¡Ábranlas ya!
Soy maestro y mi vocación es enseñar. En estos días, lo he tenido que hacer bajo condiciones mucho menos cómodas que las que acostumbraba tener, pero sentía la necesidad de volver a mi trabajo, ajustándome a las condiciones existentes. Peor, por mucho, sería no hacer nada.
Somos miles de maestros y maestras, en escuelas públicas y privadas, dispuestas y dispuestos a dar muchas millas extras, y hacer lo que tengamos que hacer para enseñar. Tras la tormenta, directoras, docentes, conserjes y guardias han ido mucho más allá de sus funciones oficiales, uniéndose con padres y vecinos para poner sus escuelas en condiciones para volver a clases. Los beneficios educativos de esta unión para superar retos superan por mucho las incomodidades que haya que seguir tolerando.
Pero increíblemente, en muchas escuelas públicas, han surgido escollos desde arriba. Directoras de escuelas me han contado cómo, tras extraordinarios esfuerzos colectivos del personal escolar y de las comunidades por habilitar sus planteles, que a todas luces ya podrían abrir, se les ha prohibido recibir estudiantes, en algunos casos luego de haber reunido clases. Circulan insistentes rumores de nuevos cierres escolares, usando como pretexto exageraciones de los daños que sufrieron las estructuras.

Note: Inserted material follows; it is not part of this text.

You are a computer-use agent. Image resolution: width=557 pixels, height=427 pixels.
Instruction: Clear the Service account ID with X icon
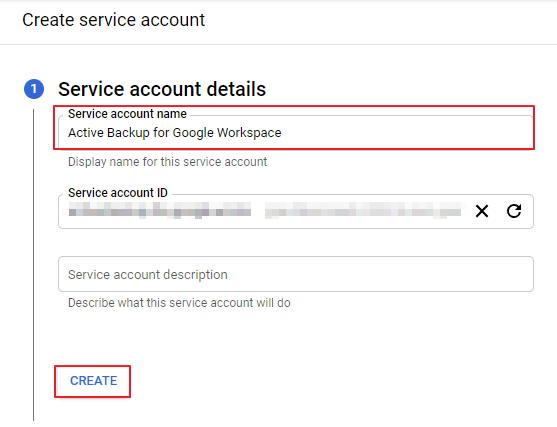click(482, 211)
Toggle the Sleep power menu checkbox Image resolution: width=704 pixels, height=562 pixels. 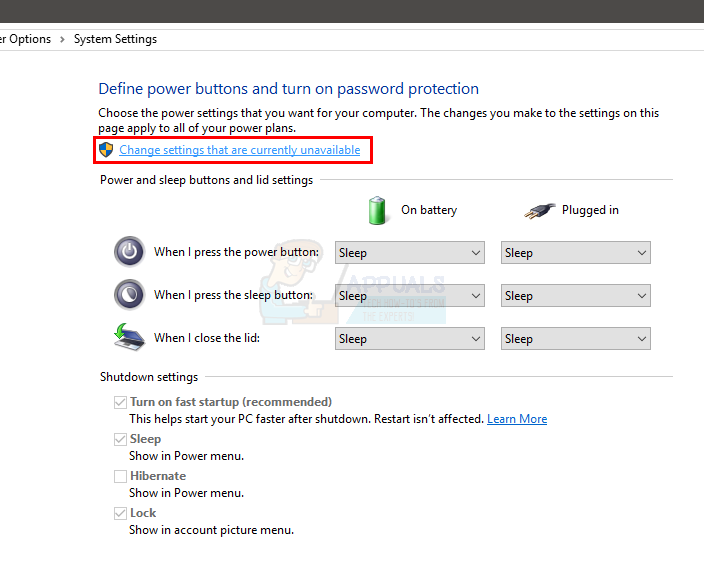pos(120,439)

Hace mucho tiempo, estudié administración educativa. Aprendí que es sumamente sacrificado, muchas veces ingrato, crear las condiciones para que se pueda enseñar y aprender. Concluí que es un trabajo esencialmente político: hay que manejar a estudiantes, familiares, personal docente y no docente, e inevitablemente, “instancias superiores” que piden cuentas. Esos grupos tienen muchos conflictos; hay que conciliarlos constantemente, negociando, escuchando desahogos de todo el mundo, manteniendo siempre como norte el promover que se enseñe, y se aprenda, con la mayor armonía posible.
No es mi vocación, pero aprecio y respeto a quienes la tienen, y hacen ese trabajo tan arduo y necesario.

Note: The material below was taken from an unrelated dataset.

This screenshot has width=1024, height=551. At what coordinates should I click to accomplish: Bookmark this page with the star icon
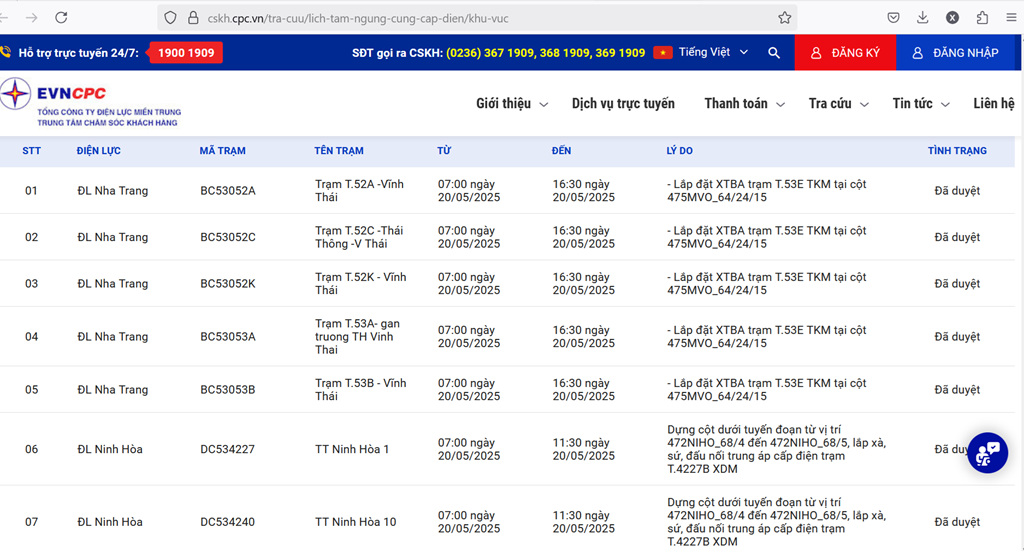click(x=785, y=18)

En las escuelas públicas, ese trabajo político se complica más. En todo sistema educativo público, chocan fuertes intereses por la cantidad de recursos que se manejan. En las comunidades marginadas, escasean los recursos económicos y políticos para hacer valer los intereses de sus hijos e hijas, y los sistemas escolares que las sirven muchas veces ignoran, o hasta lastiman, los intereses de aquella niñez que debería ser su primera prioridad. Eso lo que da es rabia.
Rabia da ver cómo consideraciones administrativas, o político partidistas, priman sobre la necesidad de volver a clases de la niñez más frágil del país; sobre la voluntad de directoras y maestras, vecinos y conserjes que se han unido más allá del deber para preparar los planteles; contra la razón y la propia misión de las escuelas.
Entre comunidades humildes que se alzan por el derecho de sus niños a estudiar, y una administración que busca pretextos para negárselo, está claro a quién hay que apoyar, y a quién acusar de traicionar la sagrada misión que le fue encomendada.